All quality of life subscales were negatively correlated with depression while physical functioning, mental health, limitations due to physical health and emotional problems were negatively correlated with anxiety.
Role limitations due to emotional problems were negatively correlated with sleep quality index scores (p=0.022, r=-0.417) and mental health was positively correlated with MoCA scores (p=0.004, r=0.515).
All quality of life subscales were negatively correlated with domains of non motor symptoms which means that increased severity of non motor symptoms is associated with more impairment, except Perceptual Problems, Gastrointestinal tract and Urinary symptoms showed no correlation with QoL.
Linear regressions were performed to evaluate the predictive value of the NMS in determining general QoL.

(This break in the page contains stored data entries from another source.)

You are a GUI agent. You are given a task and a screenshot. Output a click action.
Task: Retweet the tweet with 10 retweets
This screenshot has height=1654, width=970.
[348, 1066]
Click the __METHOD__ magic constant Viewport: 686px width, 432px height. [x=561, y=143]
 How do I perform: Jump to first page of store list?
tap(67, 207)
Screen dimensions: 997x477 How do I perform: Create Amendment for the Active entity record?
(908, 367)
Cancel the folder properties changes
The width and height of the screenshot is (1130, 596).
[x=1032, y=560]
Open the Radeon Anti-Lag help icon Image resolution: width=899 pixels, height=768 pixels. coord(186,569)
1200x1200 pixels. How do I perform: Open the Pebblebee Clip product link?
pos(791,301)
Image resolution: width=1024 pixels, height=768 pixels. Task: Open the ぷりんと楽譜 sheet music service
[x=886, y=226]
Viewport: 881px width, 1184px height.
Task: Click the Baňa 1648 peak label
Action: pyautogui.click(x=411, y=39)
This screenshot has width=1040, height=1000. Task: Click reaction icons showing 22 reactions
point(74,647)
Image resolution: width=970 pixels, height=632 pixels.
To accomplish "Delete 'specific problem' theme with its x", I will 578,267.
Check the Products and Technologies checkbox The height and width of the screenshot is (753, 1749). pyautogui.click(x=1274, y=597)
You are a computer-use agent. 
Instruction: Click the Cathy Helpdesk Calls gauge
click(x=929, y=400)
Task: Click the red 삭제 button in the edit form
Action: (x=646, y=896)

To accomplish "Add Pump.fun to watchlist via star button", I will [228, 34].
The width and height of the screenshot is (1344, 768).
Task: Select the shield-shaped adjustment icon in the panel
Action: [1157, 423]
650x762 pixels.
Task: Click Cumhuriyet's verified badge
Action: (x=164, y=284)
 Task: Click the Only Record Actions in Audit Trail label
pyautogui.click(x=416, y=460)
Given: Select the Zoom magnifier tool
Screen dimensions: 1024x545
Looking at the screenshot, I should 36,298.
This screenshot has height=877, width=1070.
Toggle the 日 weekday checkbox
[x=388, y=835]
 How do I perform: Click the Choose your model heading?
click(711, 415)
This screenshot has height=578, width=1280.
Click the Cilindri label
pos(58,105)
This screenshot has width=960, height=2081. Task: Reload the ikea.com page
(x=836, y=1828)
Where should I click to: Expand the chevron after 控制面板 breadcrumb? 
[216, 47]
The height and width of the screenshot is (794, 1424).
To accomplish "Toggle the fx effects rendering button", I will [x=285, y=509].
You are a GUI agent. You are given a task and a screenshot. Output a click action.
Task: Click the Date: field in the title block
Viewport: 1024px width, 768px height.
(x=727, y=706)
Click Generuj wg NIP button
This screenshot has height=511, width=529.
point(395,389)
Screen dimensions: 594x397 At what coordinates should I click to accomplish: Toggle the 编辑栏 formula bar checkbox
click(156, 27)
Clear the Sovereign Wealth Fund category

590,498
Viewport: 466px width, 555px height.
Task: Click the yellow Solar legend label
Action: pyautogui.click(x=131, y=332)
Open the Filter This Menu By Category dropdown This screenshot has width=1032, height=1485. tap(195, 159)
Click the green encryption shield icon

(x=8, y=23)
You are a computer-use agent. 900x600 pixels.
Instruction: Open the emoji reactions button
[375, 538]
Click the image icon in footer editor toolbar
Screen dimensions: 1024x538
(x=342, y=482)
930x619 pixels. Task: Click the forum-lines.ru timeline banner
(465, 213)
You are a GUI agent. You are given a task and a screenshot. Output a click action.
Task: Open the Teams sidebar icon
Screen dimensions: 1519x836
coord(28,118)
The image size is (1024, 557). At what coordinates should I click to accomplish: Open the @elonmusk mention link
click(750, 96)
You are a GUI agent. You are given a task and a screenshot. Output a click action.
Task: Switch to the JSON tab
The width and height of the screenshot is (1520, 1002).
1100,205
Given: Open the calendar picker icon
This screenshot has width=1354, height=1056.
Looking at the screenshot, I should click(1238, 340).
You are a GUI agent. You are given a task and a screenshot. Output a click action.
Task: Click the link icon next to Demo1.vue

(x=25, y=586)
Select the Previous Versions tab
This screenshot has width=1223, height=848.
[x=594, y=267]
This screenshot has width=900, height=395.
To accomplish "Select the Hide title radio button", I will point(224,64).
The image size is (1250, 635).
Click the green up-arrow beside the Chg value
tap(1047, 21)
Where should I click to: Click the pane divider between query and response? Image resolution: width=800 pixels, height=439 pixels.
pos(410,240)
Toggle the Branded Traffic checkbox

The NMS total score was found to be significantly related to overall well-being, physical, emotional and intellectual for patients with ET.
Attention and Memory were found to be significantly associated with intellectual well-being (mental health) (p=0.013) and with Limitation of activities (RP) (p=0.023).
The presence of numerous non motor features in ET is increasingly evident. ET can no longer be considered as a purely motor disorder. Several non motor symptoms have an impact on quality of life. In our view, the significant neuropsychiatric deficits and reduced QoL of ET patients particularly at young age demonstrate a degree of illness that may be regarded as a non-motor phenotype rather than a secondary effect of motor symptoms.
Further studies are required to clarify the non-motor phenotype in ET and learn more about the development and course of the reported abnormalities.
Non motor features should be considered in the clinical evaluation and management of ET.